# Data shown
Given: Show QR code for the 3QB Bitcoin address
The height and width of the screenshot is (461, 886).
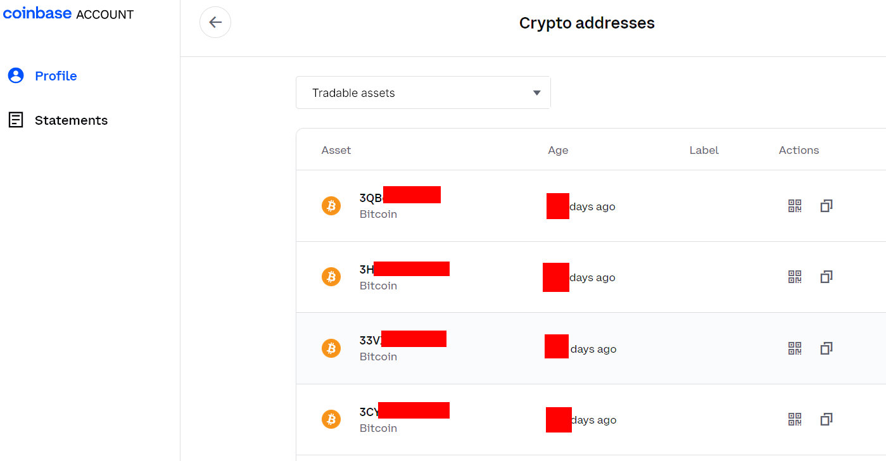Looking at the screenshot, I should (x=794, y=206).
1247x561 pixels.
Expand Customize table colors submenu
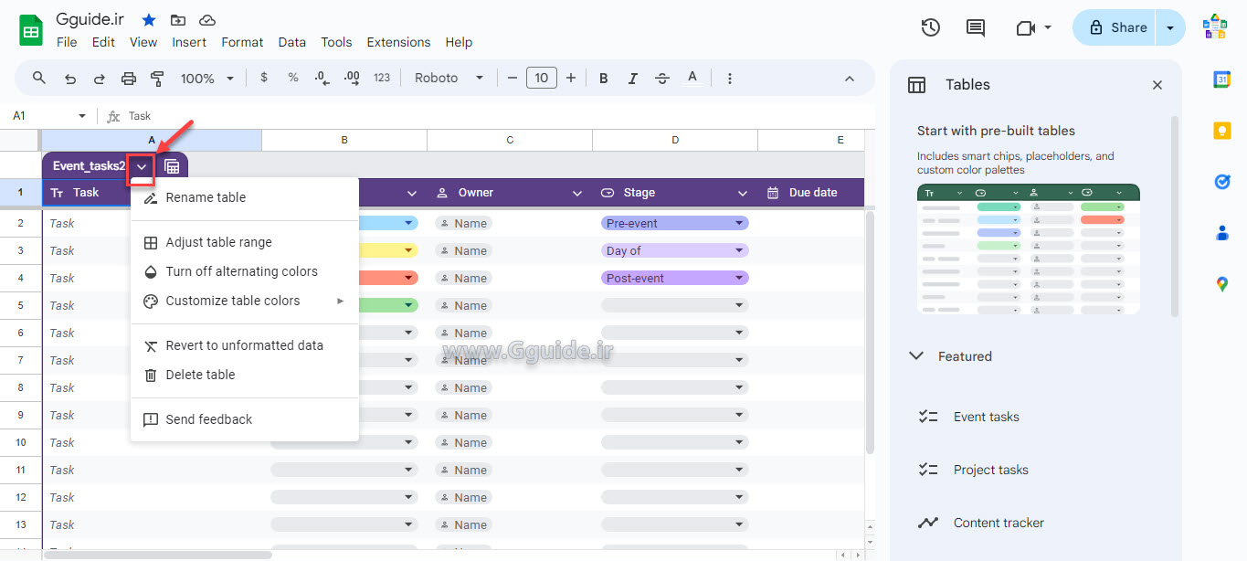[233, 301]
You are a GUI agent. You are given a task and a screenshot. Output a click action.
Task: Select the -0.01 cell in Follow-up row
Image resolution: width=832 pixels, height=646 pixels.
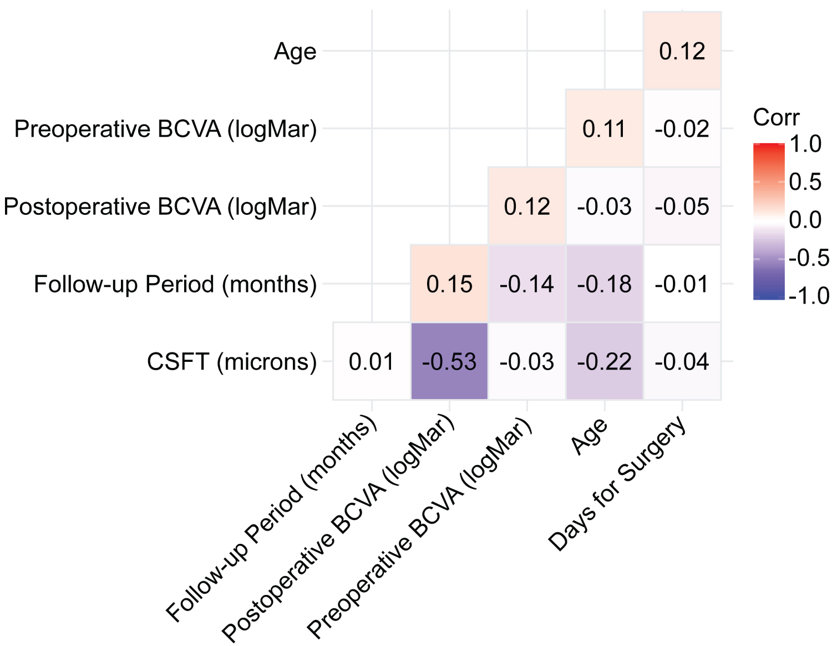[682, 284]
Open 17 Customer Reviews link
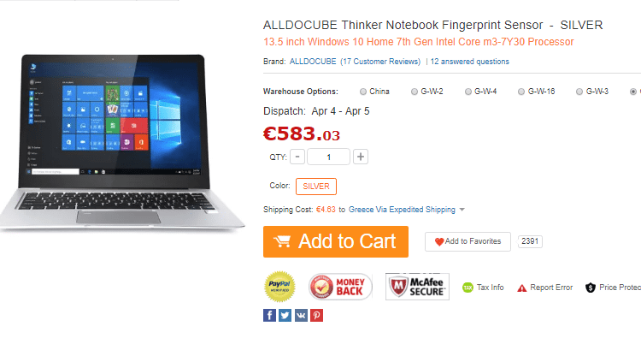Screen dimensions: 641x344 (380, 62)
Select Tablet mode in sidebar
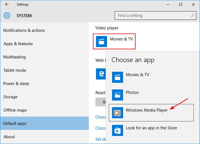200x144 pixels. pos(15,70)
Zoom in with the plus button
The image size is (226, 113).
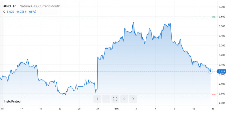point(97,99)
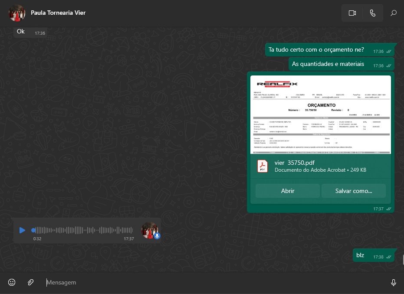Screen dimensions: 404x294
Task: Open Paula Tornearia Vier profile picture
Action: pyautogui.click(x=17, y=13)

# Problem details
Output the entries above exactly, without their pictures.

# Exercise response
Given: Show QR code for the 3QB Bitcoin address
The height and width of the screenshot is (461, 886).
Looking at the screenshot, I should (x=794, y=206).
1247x561 pixels.
Expand Customize table colors submenu
[233, 301]
You are a GUI agent. You are given a task and a screenshot. Output a click action.
Task: Select the -0.01 cell in Follow-up row
Image resolution: width=832 pixels, height=646 pixels.
[682, 284]
Open 17 Customer Reviews link
Screen dimensions: 641x344 (380, 62)
Select Tablet mode in sidebar
200x144 pixels. pos(15,70)
Zoom in with the plus button
The image size is (226, 113).
point(97,99)
Screen dimensions: 404x294
Task: Open Paula Tornearia Vier profile picture
Action: pyautogui.click(x=17, y=13)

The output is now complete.